I’ve been working on a project for a client and one thing they wanted to know was “what percentage of my overall traffic is from social media?”. This lead into a deep discussion of Reach on the channels they were engaging, and got me looking at creating some Advanced Segments to isolate traffic down to only refers from particular social media sites.

Depending on which type of analytics tool you use, your regular expression might differ, but because I spend 95% of my time in Google Analytics, I’m dedicated this post to it.

Like many things in life, there is more than one option for creating the same segment. John Doherty from Distilled wrote a great port on segmenting social traffic in Google Analytics one way, but I’m here to show you another way using regular expressions (also referred to as REGEX). I would recommend reading a beginner’s guide on regular expressions. Or, you may wish to download and print off a copy of the REGEX cheat sheet for your reference in case you plan to write your own advanced segment later on.

To include .com, or not to include .com? That is the question!

Without .com = facebook|twitter
With .com = facebook.com|twitter.com

Difference = 276

Do you see why? Ahh, people are using it in their URL!

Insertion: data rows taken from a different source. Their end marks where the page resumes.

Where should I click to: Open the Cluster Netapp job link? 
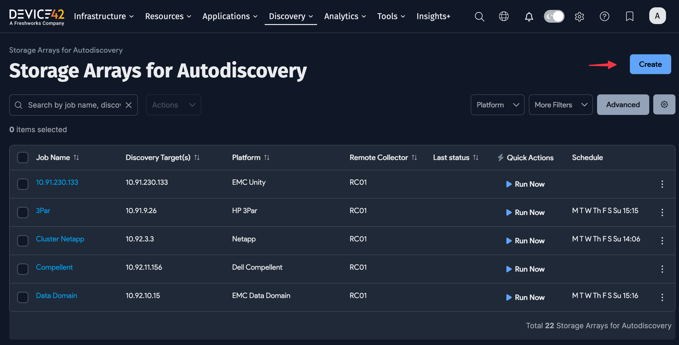coord(60,239)
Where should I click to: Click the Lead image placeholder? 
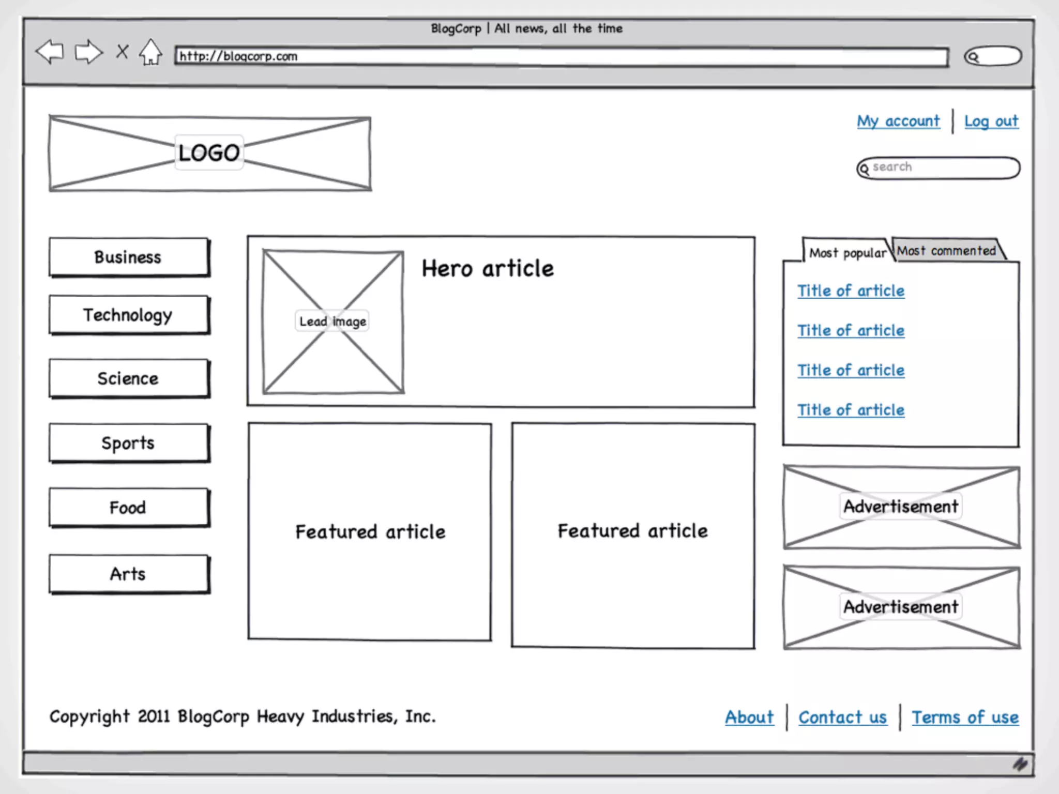click(333, 322)
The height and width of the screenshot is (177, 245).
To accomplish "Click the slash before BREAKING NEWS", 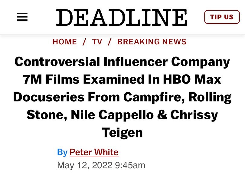I will pyautogui.click(x=110, y=42).
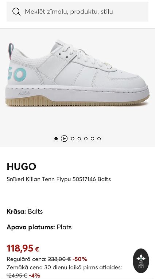Select the sixth carousel indicator dot
155x279 pixels.
pos(92,139)
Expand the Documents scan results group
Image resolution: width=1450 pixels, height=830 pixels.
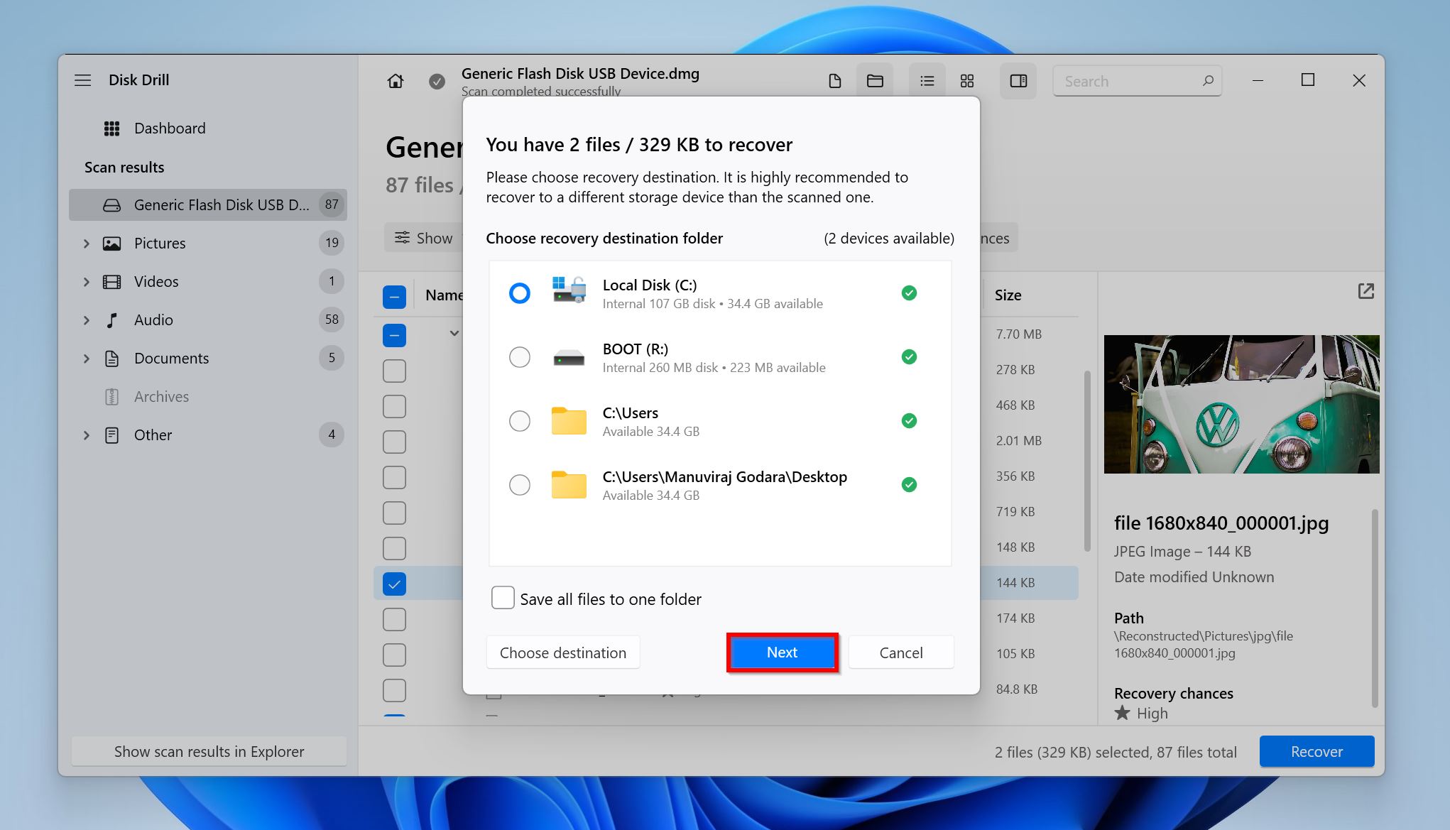tap(87, 356)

Although the above value is not large in this sample, the number can slowly creep up to you if you are segmenting more channels that others have used in their URL, whether it be a sub-domain or within the domain itself.

**TIP: If you’re working on with a huge chunk of data and you run this Advanced Segment, you most likely will run it via “fast access mode”. To avoid this, you can go into your Traffic Sources report, paste your REGEX into your inline filter at the bottom (top for V5), and voila! You’ve escaped the fast access creeper (note: the inline filter for V5 is not set to REGEX initially and you would need to click on the Advanced link next to the text box to select it).

I hope this helps clean the data up a bit! Let me know if you would write the regular expressions differently, I’d be curious to know.